Biden delay on China military-linked firms leaves US investors in limbo

Bondholders enter 'wait-and-see mode' amid confusion over how administration will tackle legacy of Trump's executive orders banning transactions with many companies

Biden delay on China military-linked firms leaves US investors in limbo
A subsidiary of Aviation Industry Corporation of China, which makes the J-31 stealth fighter, pictured, for the People's Liberation Army Air Force, received more than $700 million of orders for a $200 million bond sale. Photo by Reuters.

(ATF) The US administration’s delay of some restrictions on investments in companies linked to the Chinese military has left American investors in limbo.

In the final weeks of Donald Trump's presidency, US-China relations plumbed new lows, with his executive order banning investments in companies his administration said were linked to Chinese military activities. Many of them deny those claims, which China's government says lacks evidence.

Stock listings were quickly removed from US exchanges and global indexes, but then a string of amendments and explanations followed the November order.

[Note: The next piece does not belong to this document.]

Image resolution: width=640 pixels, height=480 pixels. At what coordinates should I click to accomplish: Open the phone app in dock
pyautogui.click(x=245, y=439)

On January 27, the Biden administration issued an amended executive order permitting trading in securities “of an entity whose name closely matches, but does not exactly match, the name of a Communist Chinese military company” until May 27, extending the deadline by four months.

"We have now entered wait-and-see mode until we get clarity as to what the new administration will do," Paul Lukaszewski, head of corporate debt for Asia Pacific at Aberdeen Standard Investments, told Reuters.

'TIME TO GAIN EXPOSURE'

Restrictions on US-based investors and citizens could affect nearly $60 billion worth of bonds, according to JPMorgan. The average yield on bonds issued by subsidiaries of the restricted companies and which mature in 2029 and 2030 stands at 3.1%, more than 200 basis points over the current US 10-year note yield.

JPMorgan noted it "could be the time to gain exposure to these bonds for those investors who can," predicting the fundamental impact on most of these credits would be "minimal to manageable."

While Biden's team has yet to spell out its approach, few expect sweeping changes.

“Biden is much less enthusiastic about capital market related measures,” said Kees Houte, the China head of Zurich-based EFG Bank. “However, though he can reverse Trump's executive orders when he becomes president, we see a very low chance for it to happen, as doing so will make him look too soft on China.”

The White House has offered little illumination so far. “You know, we are focused on approaching [the China] relationship from a position of strength, and that means coordinating and communicating with our allies and partners about how we’re going to work with China,” Biden’s press secretary Jen Psaki said on January 29.

PAIN FOR INVESTORS

Some US-based investors hope that the new administration will implement curbs in a way that affects the companies but not investors. "If you put sanctions on the ability of investors to hold debt, you're not hurting the company that issued the debt – you're hurting the investors that bought it," Shamaila Khan, head of emerging market debt strategies at AllianceBernstein, told Reuters.

However curbs are implemented, there is little sign they will affect the companies significantly. For most, dollar-denominated bonds make up a very small part of their capital structure, according to analysts.

And demand seems unabated for China, which accounts for around half of Asia's $1.4 trillion corporate credit dollar market - roughly the same size as the US high-yield markets.

AVIC International Holding Corp, a subsidiary of Aviation Industry Corporation of China, recently received more than $700 million of orders for a $200 million bond sale that priced close to its existing curve.

"The global investment community wants more access to Chinese assets," Jeremy Schwartz, global head of research at WisdomTree Asset Management told Reuters. "The bigger picture stepping back is that there is a lot of global interest in adding China currency reserves and Chinese bonds to portfolios."